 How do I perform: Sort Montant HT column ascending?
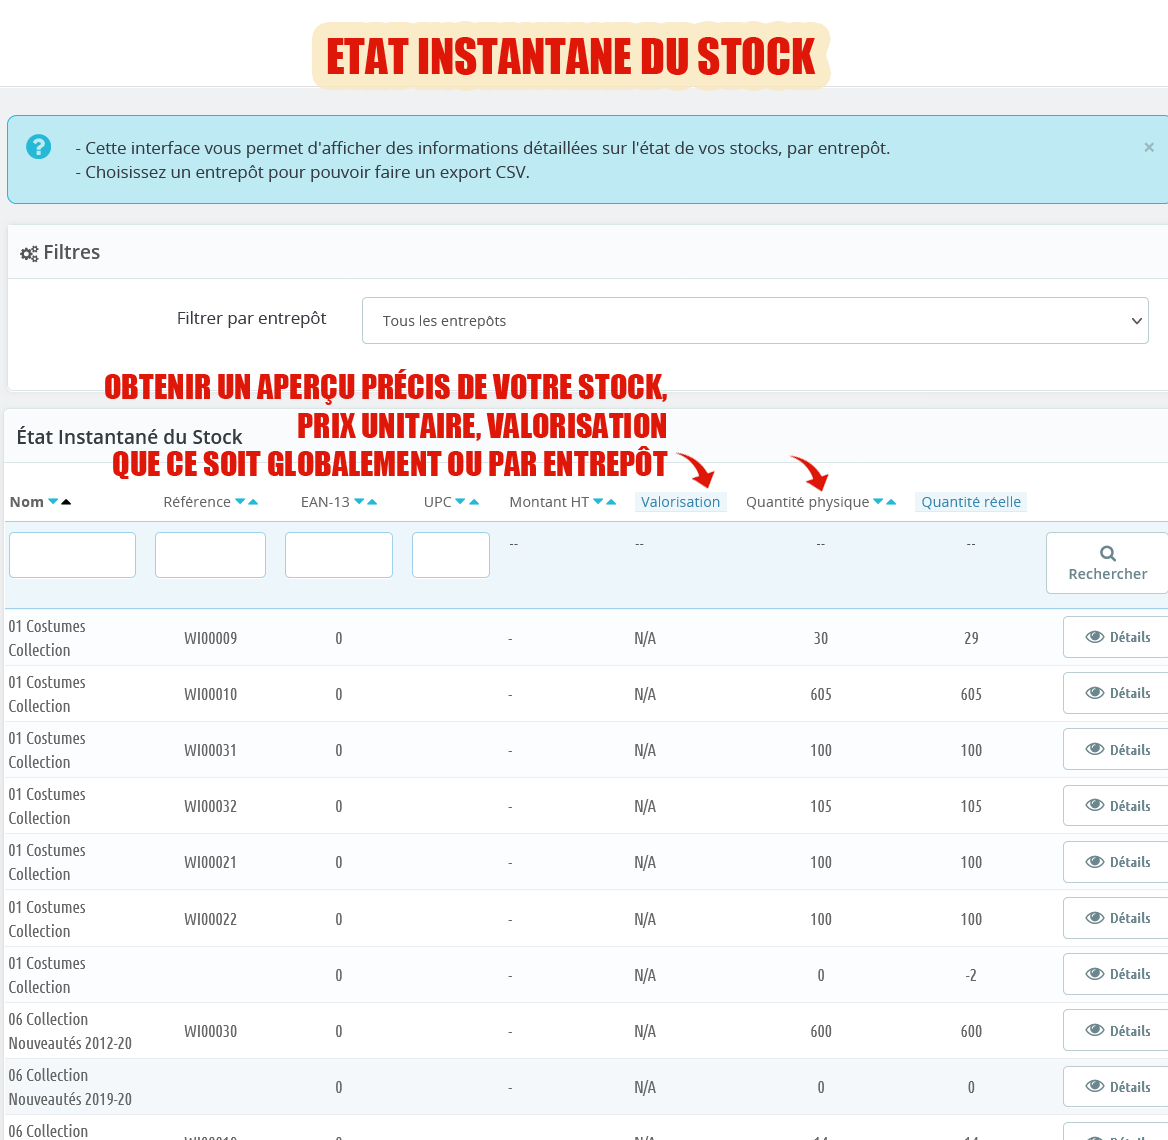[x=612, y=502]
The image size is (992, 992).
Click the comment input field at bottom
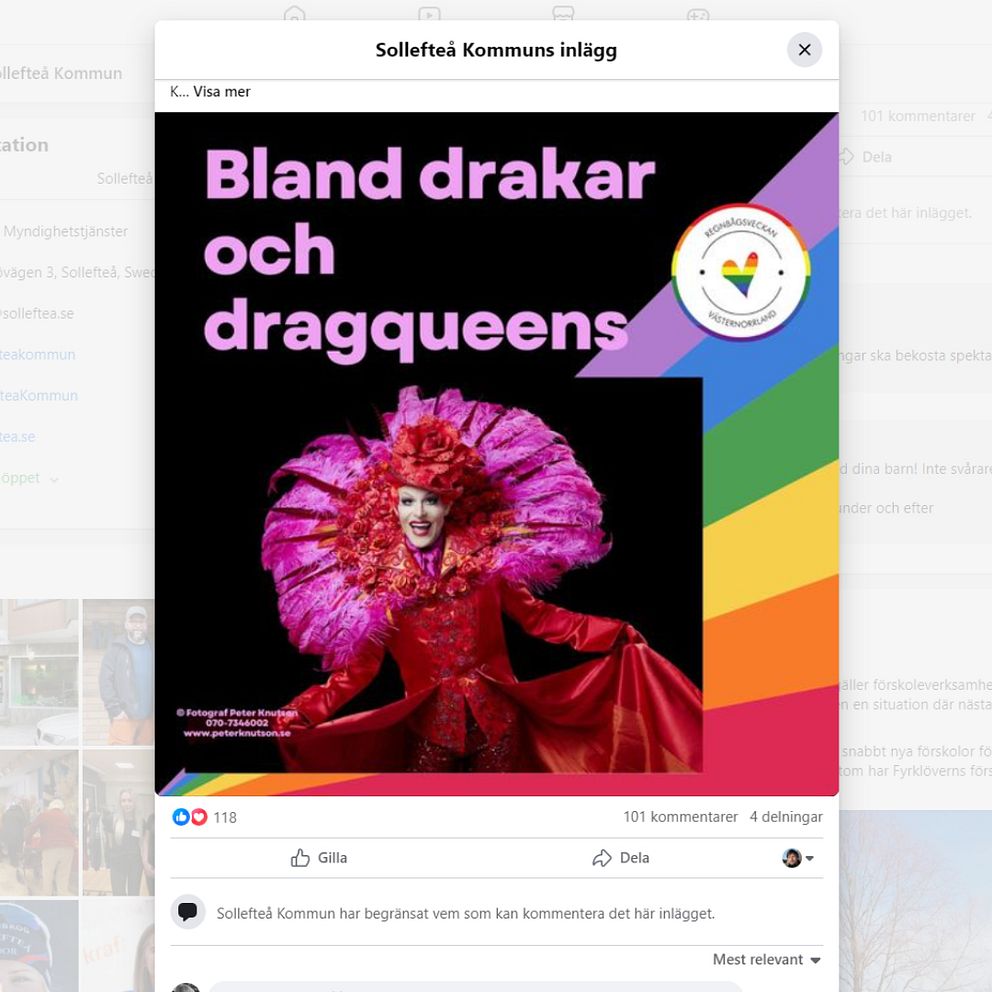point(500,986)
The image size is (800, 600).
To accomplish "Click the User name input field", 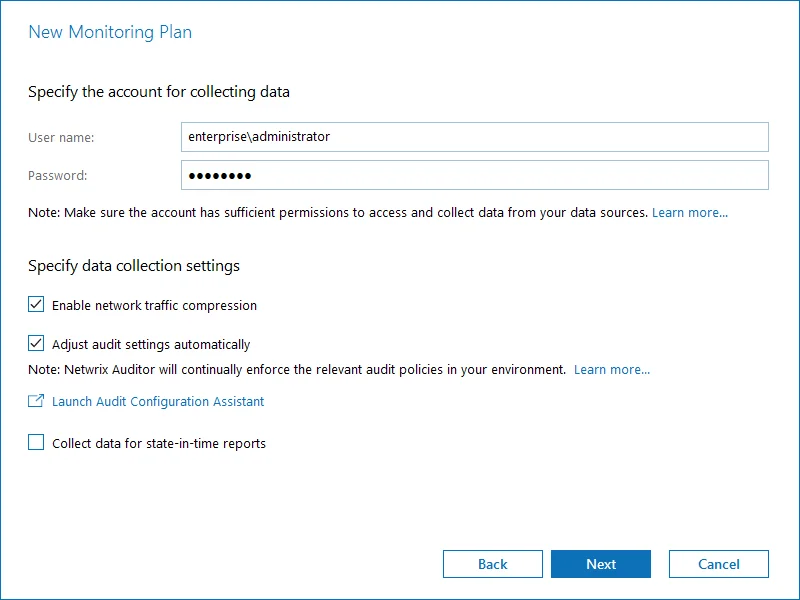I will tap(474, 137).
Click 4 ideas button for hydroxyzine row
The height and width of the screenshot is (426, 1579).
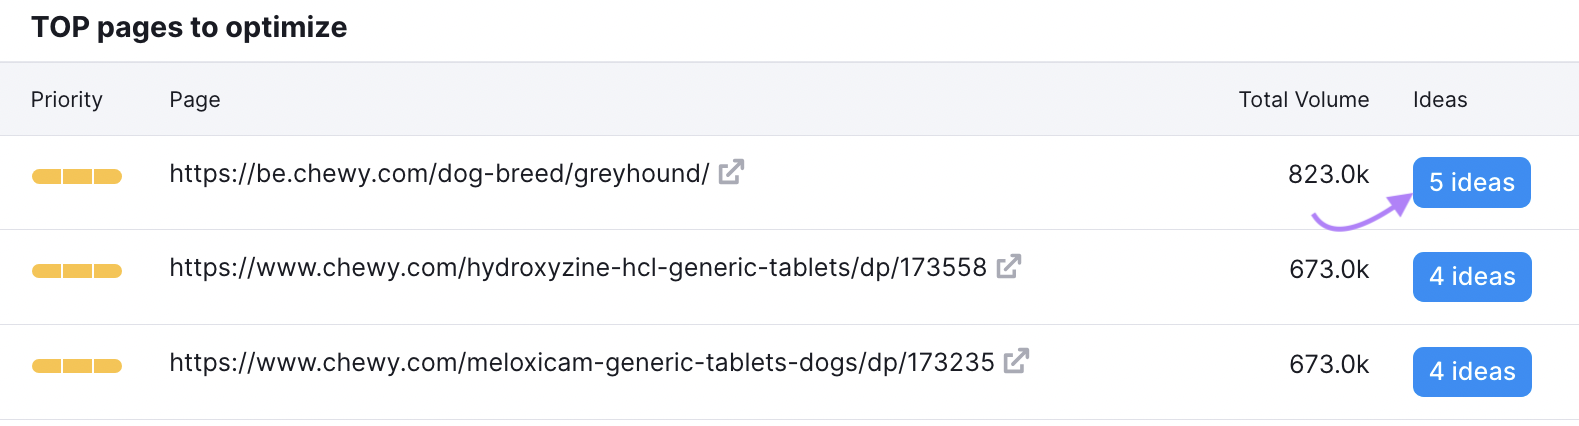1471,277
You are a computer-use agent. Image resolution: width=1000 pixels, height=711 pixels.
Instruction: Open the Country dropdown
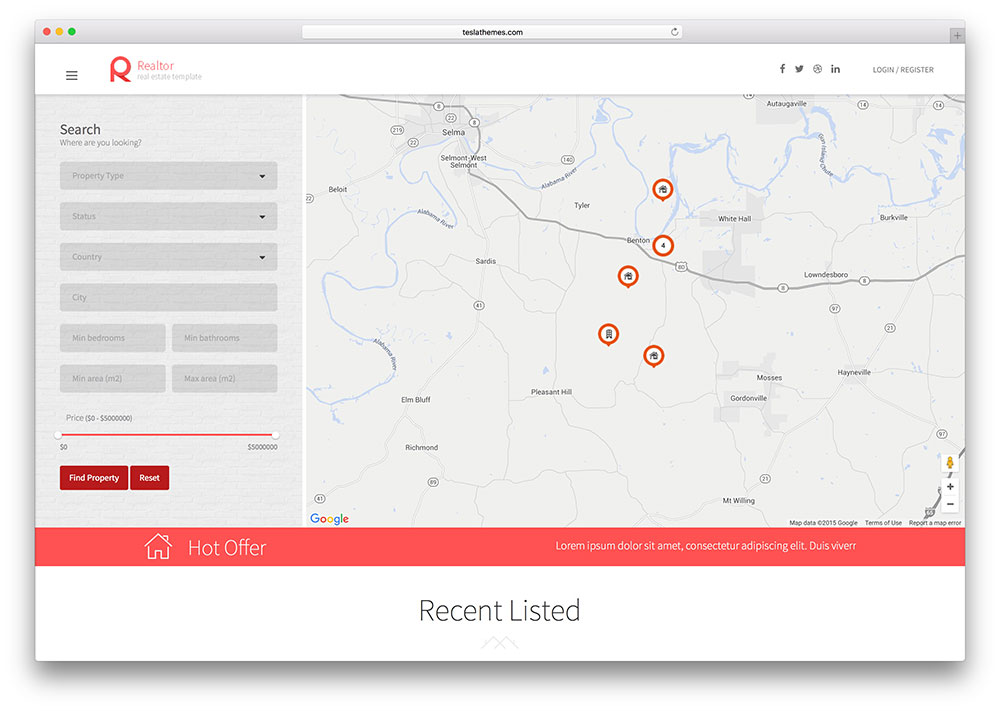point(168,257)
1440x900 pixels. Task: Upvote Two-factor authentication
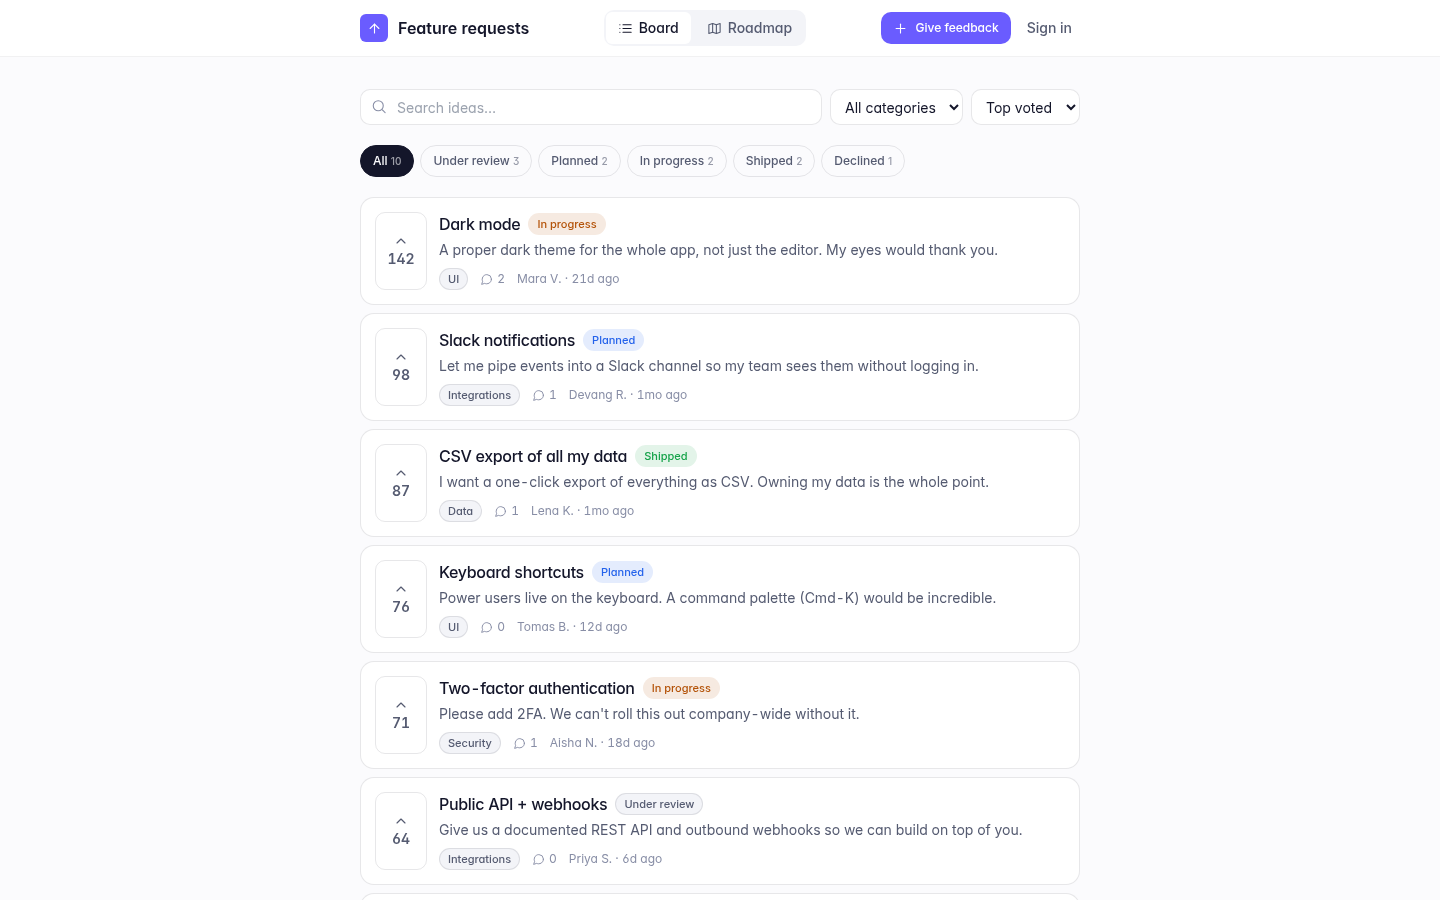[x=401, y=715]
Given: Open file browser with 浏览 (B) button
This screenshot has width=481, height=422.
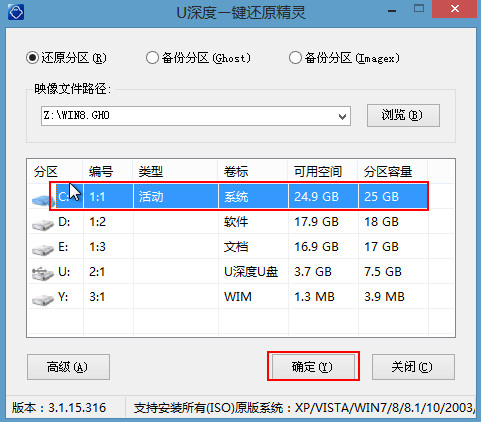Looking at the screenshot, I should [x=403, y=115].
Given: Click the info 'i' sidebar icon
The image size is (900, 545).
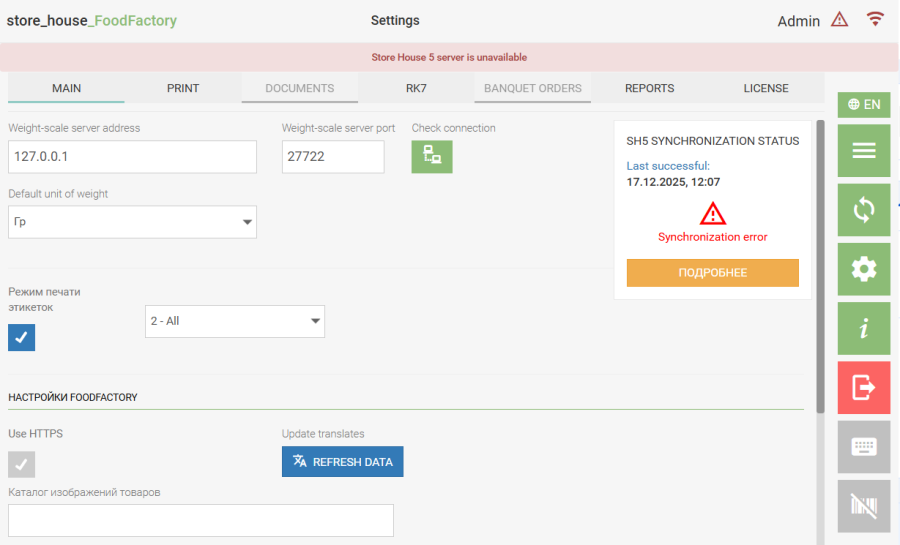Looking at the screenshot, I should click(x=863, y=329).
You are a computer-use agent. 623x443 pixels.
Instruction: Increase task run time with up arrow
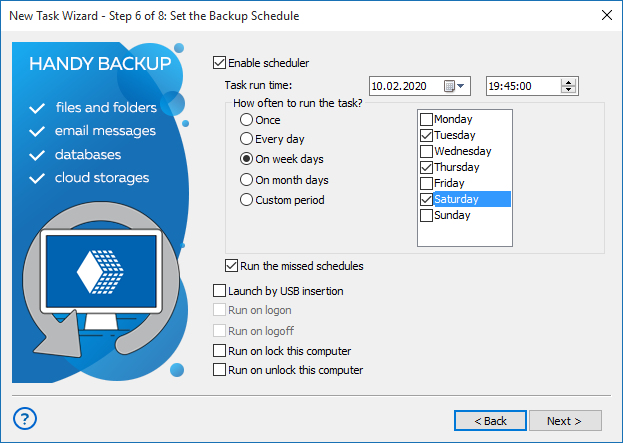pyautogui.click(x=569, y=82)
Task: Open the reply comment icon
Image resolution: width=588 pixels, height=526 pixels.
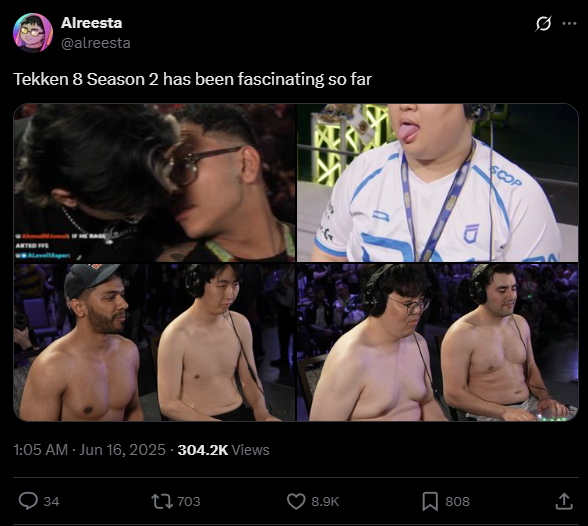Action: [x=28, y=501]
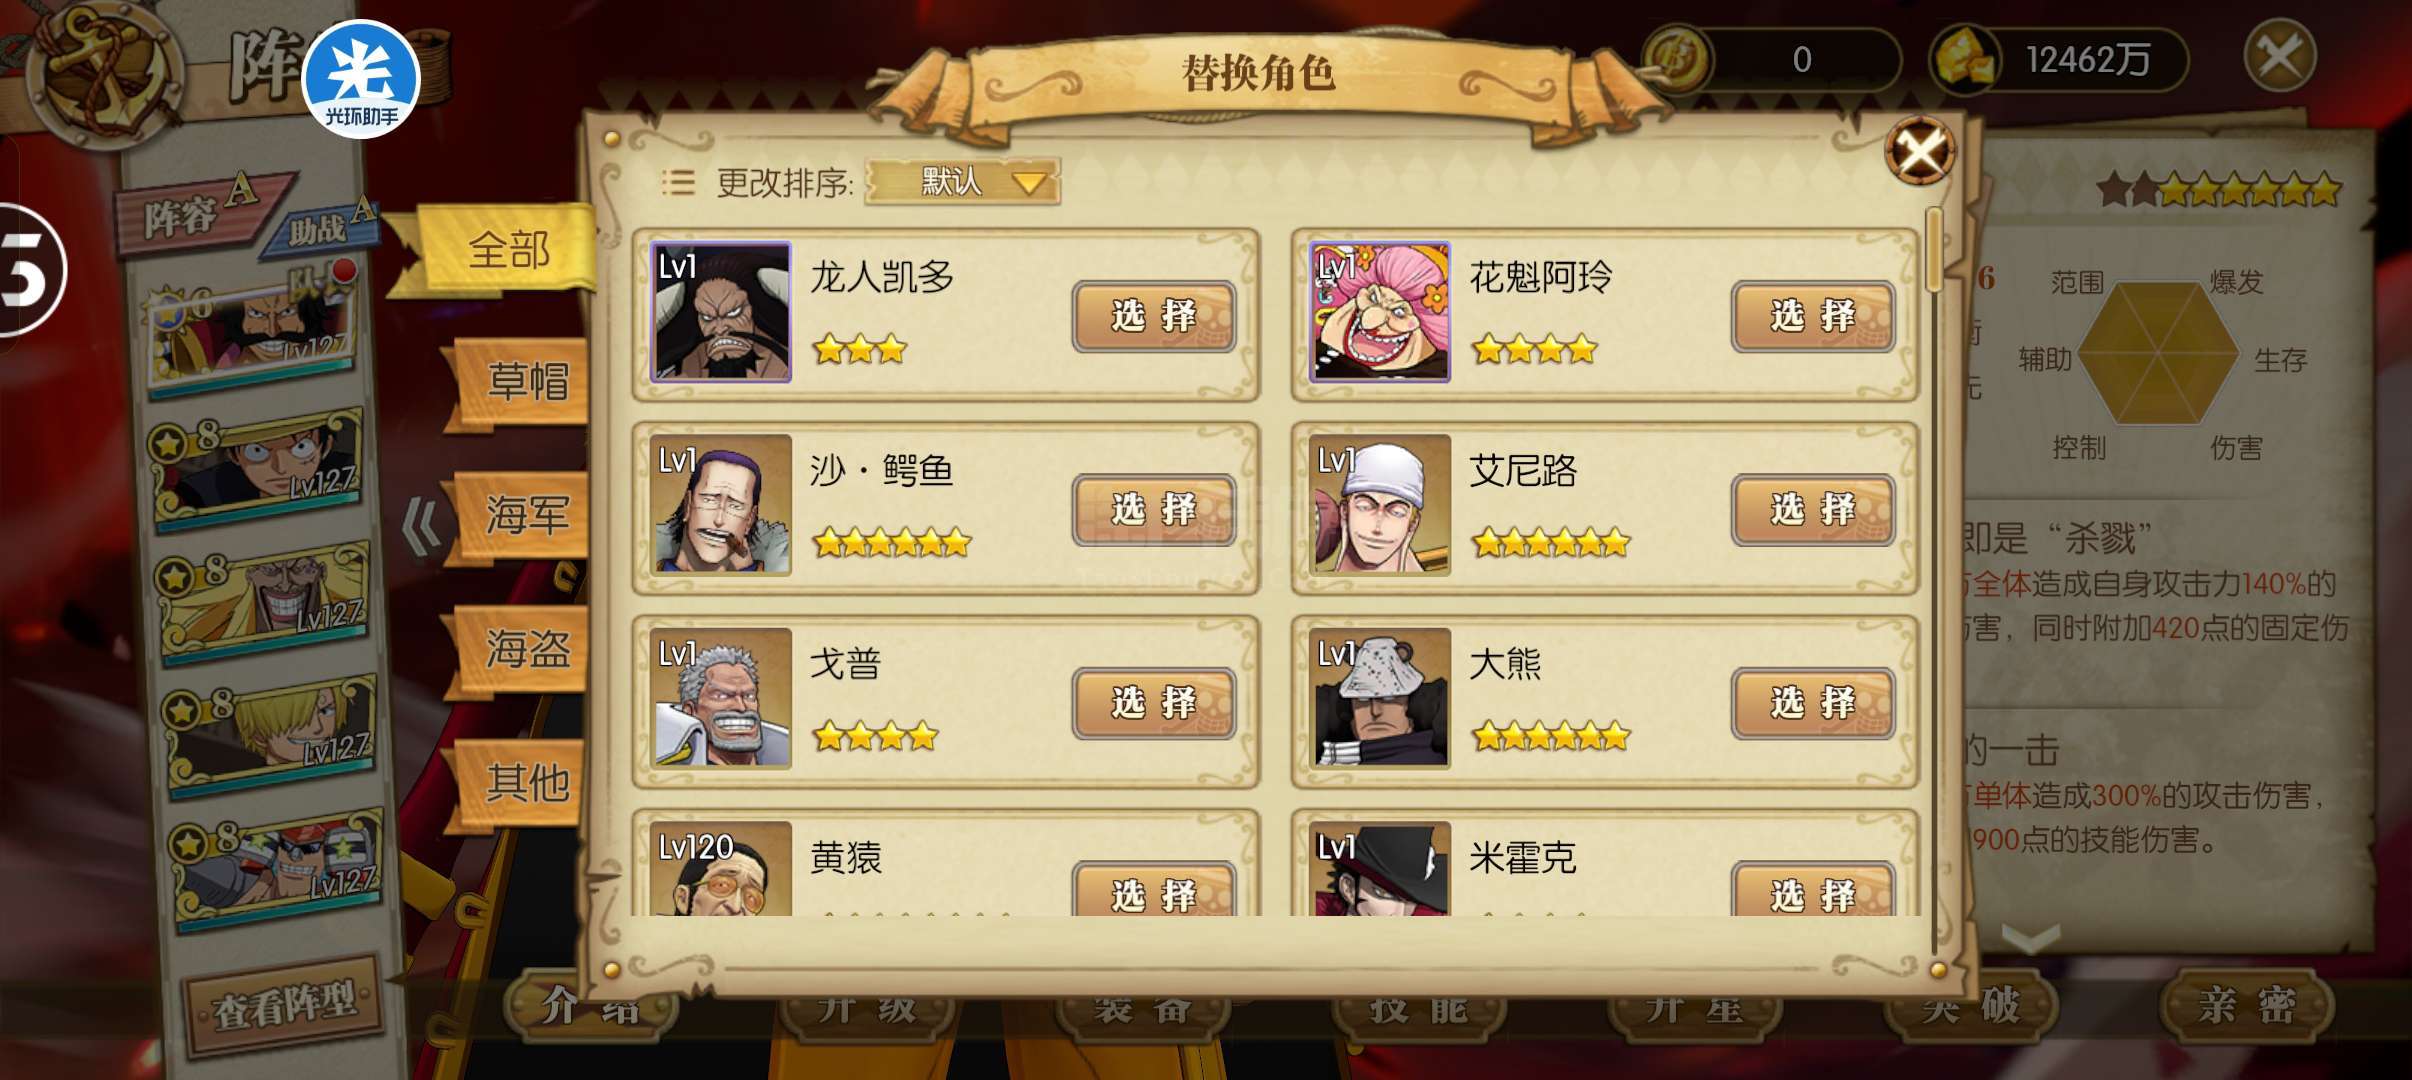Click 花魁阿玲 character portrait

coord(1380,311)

---

• Your goal:
Retrieve each line from the records above where the word "Given" occurs.

• Solution to the problem:
Given: Open file browser with 浏览 (B) button
Given: Click the info 'i' sidebar icon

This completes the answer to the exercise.